Couple days ago - used a $20 to get a couple bucks gas for my mower. Managed not to lick the change before washing my hands. Now those disease vectors are festering in my wallet. Damn - I want to rub them in my eyes!
Normally I rarely use cash. But since mid March I’ve had many instances where they say my card doesn’t work, they can’t run it, they say it’s declined. This happened yesterday, when they tried to run it as credit twice then tried it as debit twice, declined all four times. Meanwhile I get a cell call from Potential Spam, which I don’t answer. Later I learned Potential Spam was actually my bank’s fraud detection subcontractor calling to see if this attempt was really me.
For some reason I have had a great deal of trouble keeping debit cards working, for years. They keep triggering fraud alerts, or actually being compromised. There’s plenty of money in the account that was declined yesterday, over $16,000.
Not really that odd.
I pretty much always use cash and go to the self checkouts by preference so I’m using the bill accepters mostly. I’m not really stressing it too hard. I only go out maybe once a week or less and any change I get is gonna be sitting in my wallet for days so it’s unlikely to be a problem. I wipe down my steering wheel/gear lever/locks/window buttons in my car when I get home, then wash my hands real good when I get into the house and wipe down the doorknobs and switch plates. I’m not overly stressing over it.
I used cash two days ago to buy a bottle of bourbon.
My shopping technique has to put everything I might need in a baggie. This may include cash, a credit card and shopping list. That baggie stays in a jacket or sweater pocket while shopping. If paying cash, I have the clerk drop any change back into the baggie which is then dropped into the larger bag with my purchases. Hand sanitizer is applied when I return to my car. When I get home, if the baggie has cash, I just leave it for a few days. If I’d used a card, I sanitize it before it goes back into the wallet.
The idea is to not be digging around in my pants pockets where my wallet, phone and keys are. Those items need to stay safe & clean. A keyless entry vehicle helps.
Clearly as long as one has the mark, checks and credit cards(all major brands) are accepted.
Masked and gloved, I paid cash at a Walmart a few days ago.
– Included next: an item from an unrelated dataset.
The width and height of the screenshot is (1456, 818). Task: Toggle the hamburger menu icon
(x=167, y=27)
I knew prices ahead of time, handed the masked clerk a $20, told her to keep the 22 cents change for some customer a few pennies short. I pulled the plastic sack from my back pocket and bagged the items myself. Minimal contact, and everything rubbed down with Lysol wipes before depositing in backseat and disposing of gloves.
Why cash and not a card? Because I didn’t want those items showing in my files. Gotta have some semblance of privacy even in these trying times. :eek:
Hug. Weird that the patent is pretty much 2020666. Facebook people are very excitable
Huh weird that the patent is 2020666. Facebook people are very excitable
Late October 2019 in Germany. I haven’t paid in cash in Norway for a number of years, nor had any. I remember paying a cashier in a grocery shop in cash in 2017 or 16, and the kid, who was very young, clearly had not had this happen to him before.
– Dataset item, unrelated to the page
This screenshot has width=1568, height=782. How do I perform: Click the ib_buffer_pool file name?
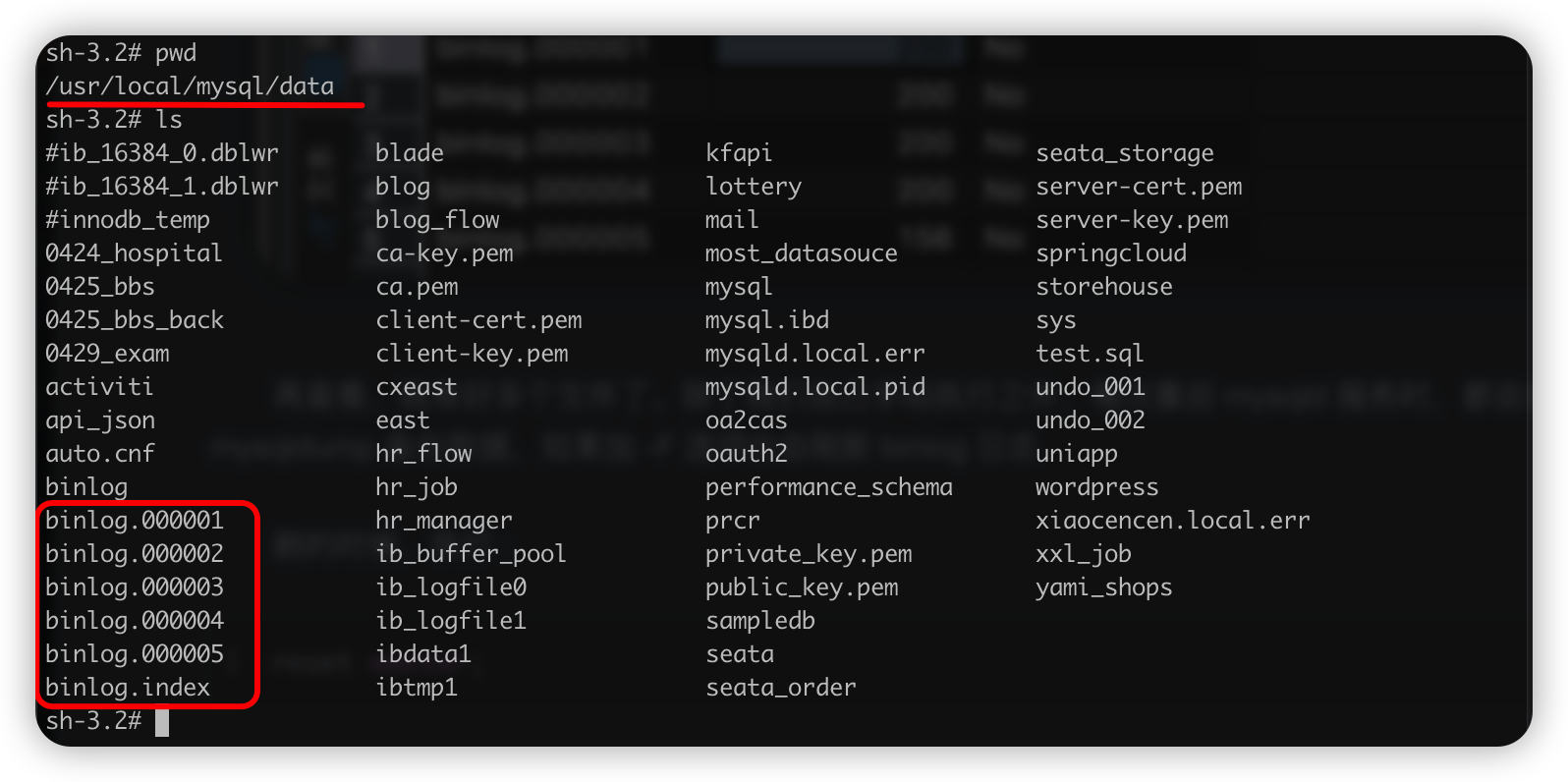(x=471, y=554)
I haven’t paid cash for anything for months, ever since the lunchroom at work replaced their vending machines with a card-based system where you grab things off a shelf and scan them to pay. This was well before any hint of virus was in the news.
Used cash yesterday afternoon at the dispensary. They’re servicing one patient at a time, so there was a line going down the street with sidewalk markers to help people maintain distance. It was an odd assembly of people, some strange masks and even stranger outfits.
$50 for a taxi in in CA mid-March. Nothing since I’ve returned home.
I think I paid cash for something back in the third week of March. Since then, strictly credit.
Yesterday at a Burger King drive-thru.
Yeah, I’m still going to refuse to pay for weed with anything but cash. Even where it’s legal and/or Beast council approved. Gotta keep some traditions.
Today for lunch at the office; we all decided to order takeout.
I almost always pay cash and have done so five times today alone. Once at the grocery store across the street today after they got a new shipment of toilet paper. Then the $12.09 co-pay at my arthritis doctor’s. Then at Walmart. Then for a couple of calzones to take home from a local pizza place. Then back across the street for a six-pack.
The only thing I was regularly using cash for before this was the parking garage nearest our office, which only took cash, and the occasional tip for food delivery. I haven’t been near my office or that parking garage since the middle of March, so the last money I got out of the ATM to use for it is still sitting. I’ve had deliveries several times since, but now arrange for the tips to be charged along with the order in advance so I’m not handing anything back and forth with the delivery people; they just leave the bags at the door and knock.